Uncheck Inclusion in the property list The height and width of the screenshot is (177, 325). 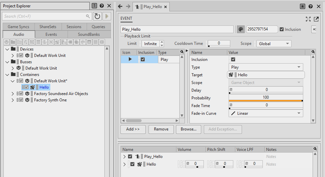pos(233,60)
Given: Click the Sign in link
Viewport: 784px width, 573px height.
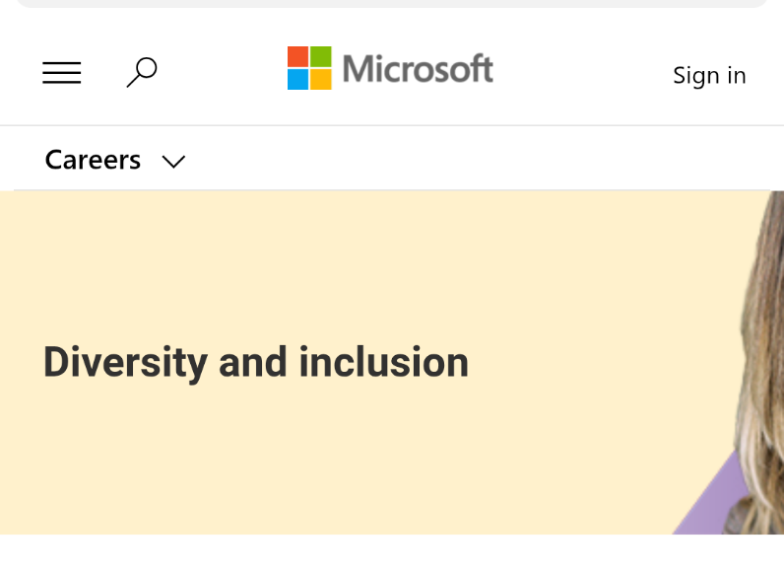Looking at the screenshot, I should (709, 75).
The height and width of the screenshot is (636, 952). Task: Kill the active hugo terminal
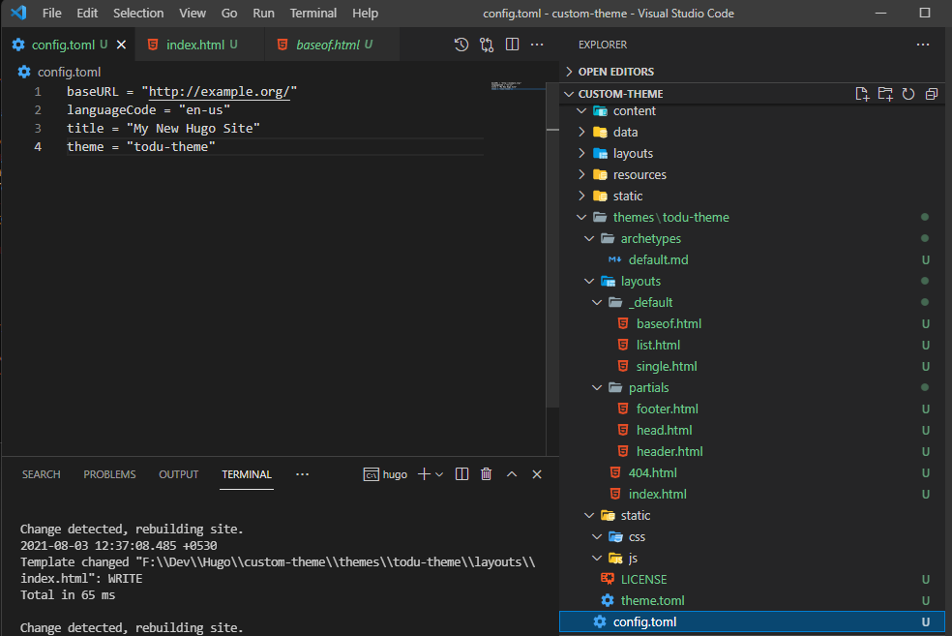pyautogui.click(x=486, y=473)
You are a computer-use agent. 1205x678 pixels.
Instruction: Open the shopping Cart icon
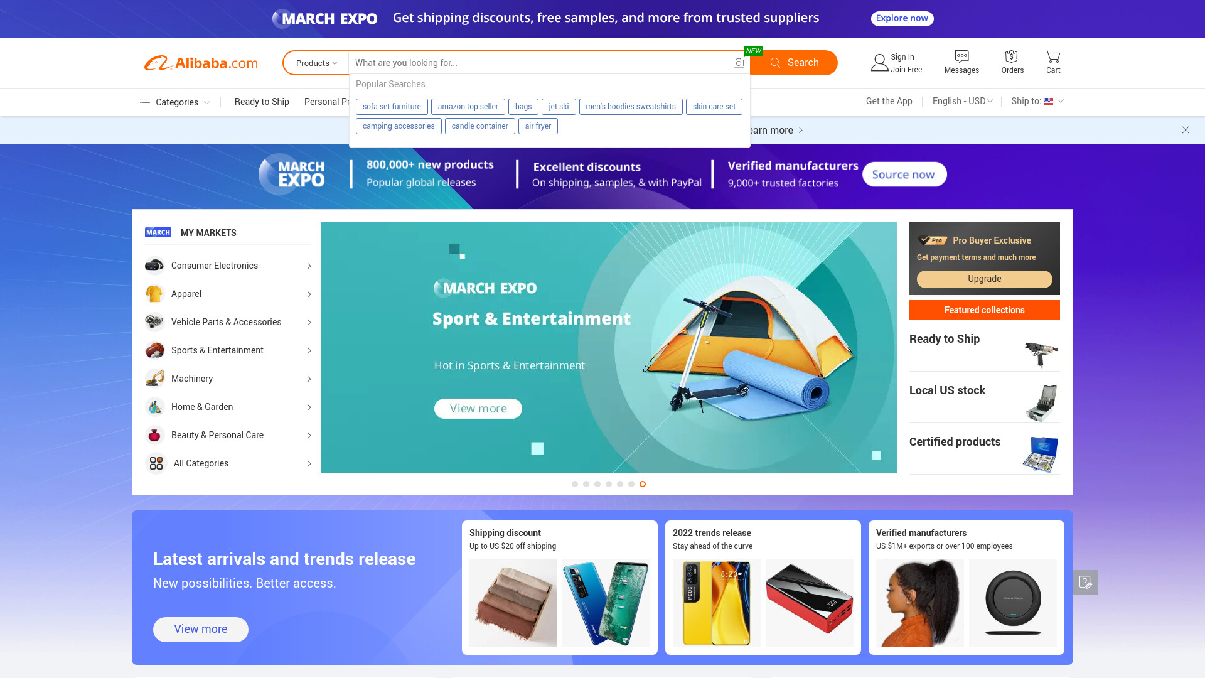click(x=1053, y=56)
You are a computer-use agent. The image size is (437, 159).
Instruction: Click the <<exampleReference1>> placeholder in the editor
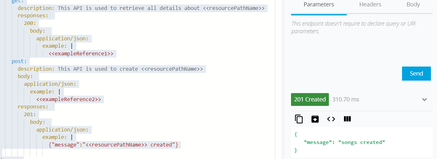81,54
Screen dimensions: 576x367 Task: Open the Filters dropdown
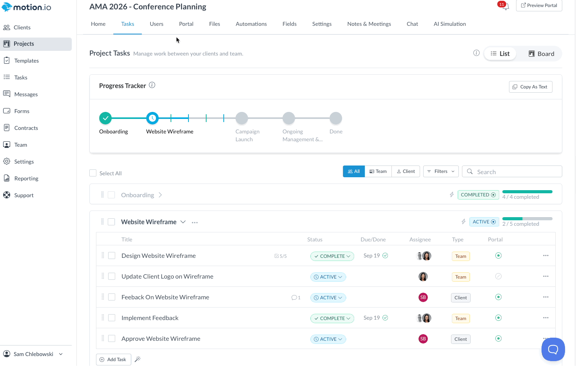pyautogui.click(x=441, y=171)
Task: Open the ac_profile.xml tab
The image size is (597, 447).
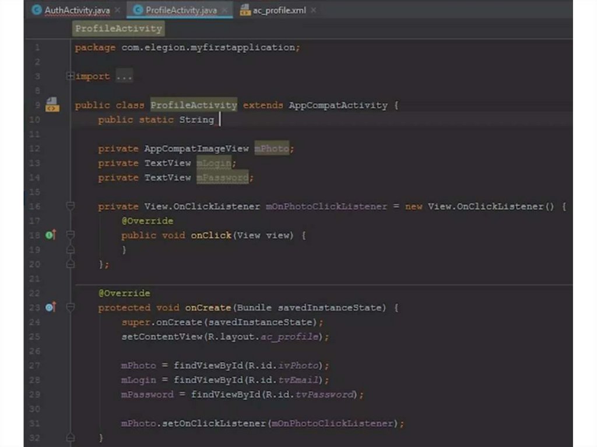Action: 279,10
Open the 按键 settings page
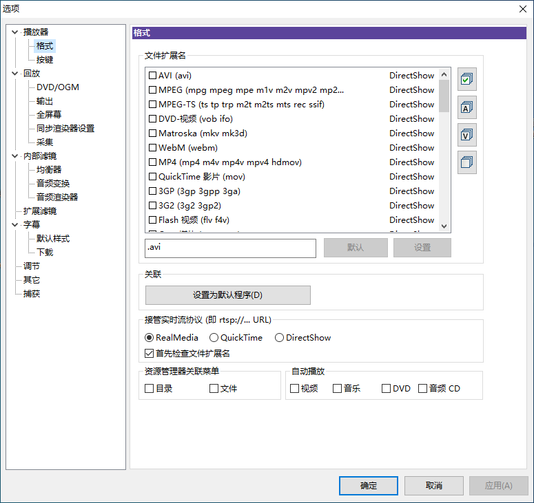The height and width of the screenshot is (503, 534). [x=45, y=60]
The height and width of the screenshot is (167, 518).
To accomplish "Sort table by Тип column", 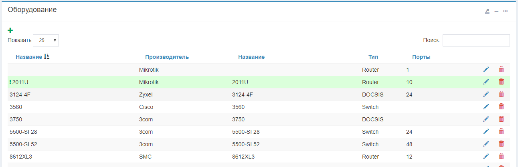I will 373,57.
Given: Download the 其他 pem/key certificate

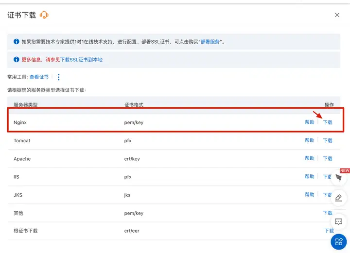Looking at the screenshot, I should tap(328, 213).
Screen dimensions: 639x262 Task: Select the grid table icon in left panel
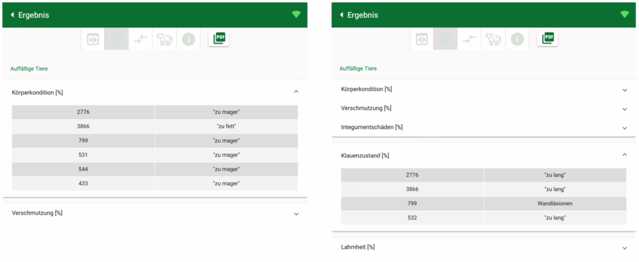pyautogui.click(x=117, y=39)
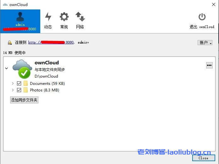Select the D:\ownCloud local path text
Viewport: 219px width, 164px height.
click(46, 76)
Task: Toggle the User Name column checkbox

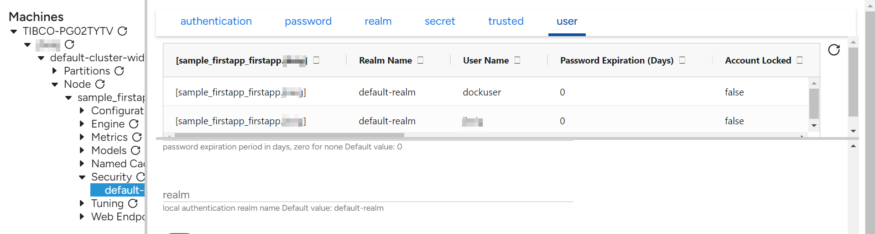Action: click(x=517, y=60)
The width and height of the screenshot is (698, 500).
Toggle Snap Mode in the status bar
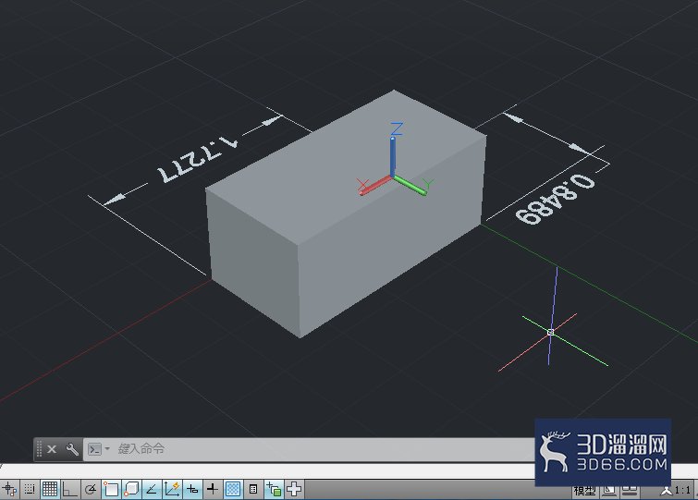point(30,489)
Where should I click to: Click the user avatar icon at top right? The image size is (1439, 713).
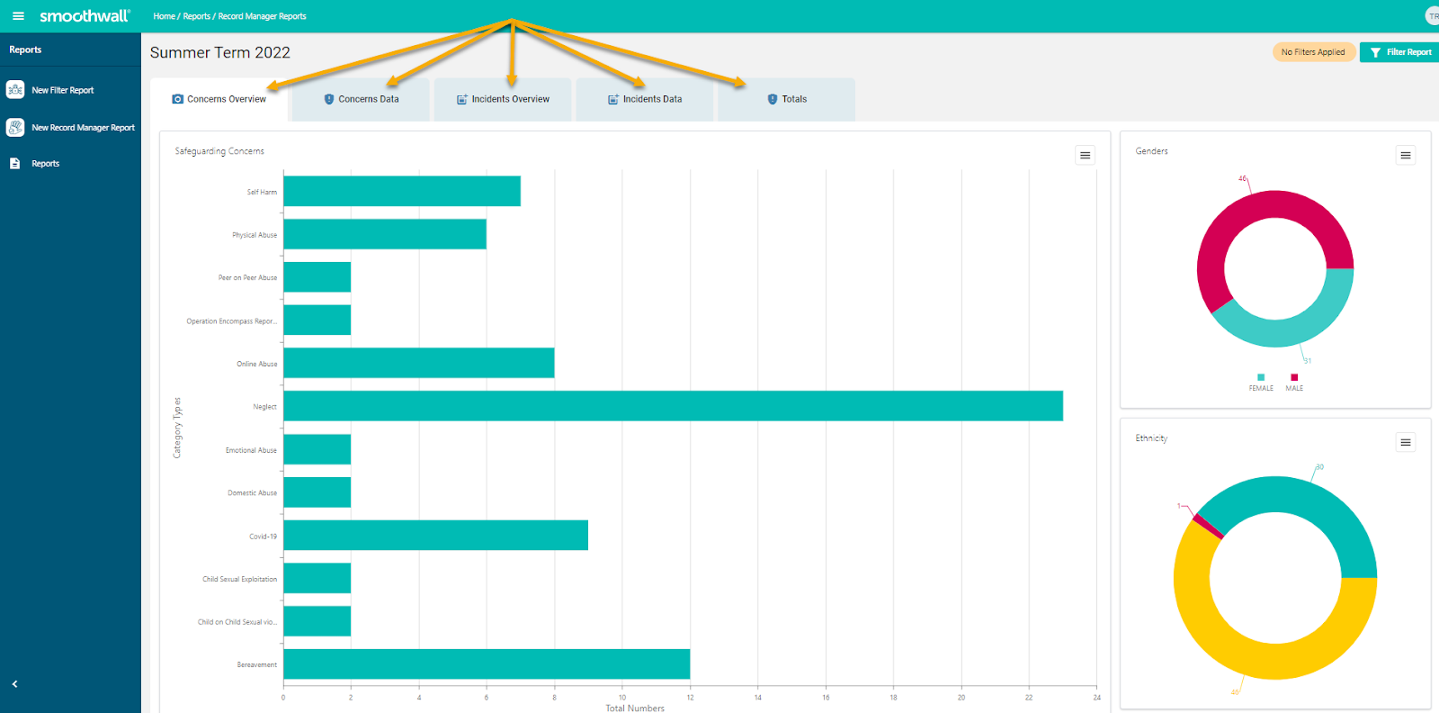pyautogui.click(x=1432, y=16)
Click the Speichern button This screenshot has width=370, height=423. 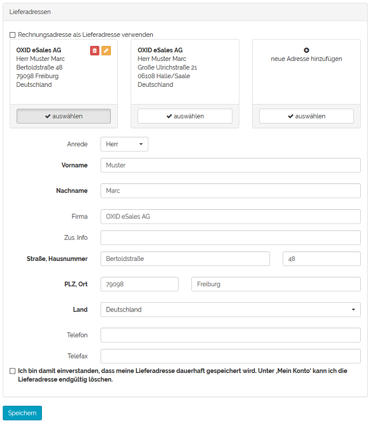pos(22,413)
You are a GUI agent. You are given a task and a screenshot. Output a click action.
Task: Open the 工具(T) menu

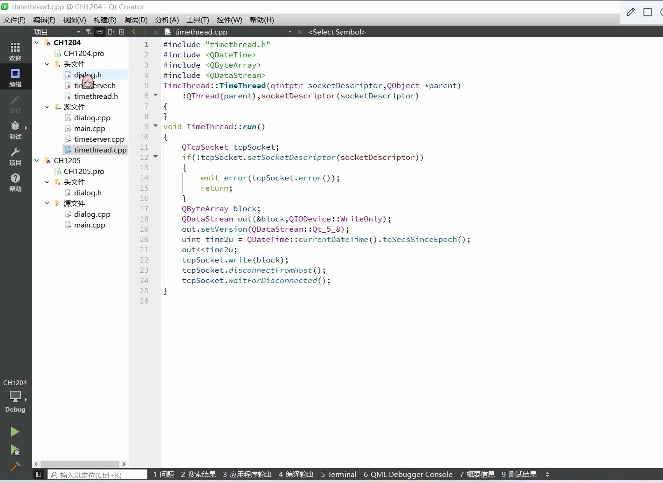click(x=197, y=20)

────────────────

▶ _WORK REQUIRED_:
Return, in full, every line of these entries that holds "agent".

▶ _RESULT_:
You are a computer-use agent. 1205x678 pixels.
You are a computer-use agent. The image size is (437, 159).
You are a GUI agent. You are given a task and a screenshot. Output a click action.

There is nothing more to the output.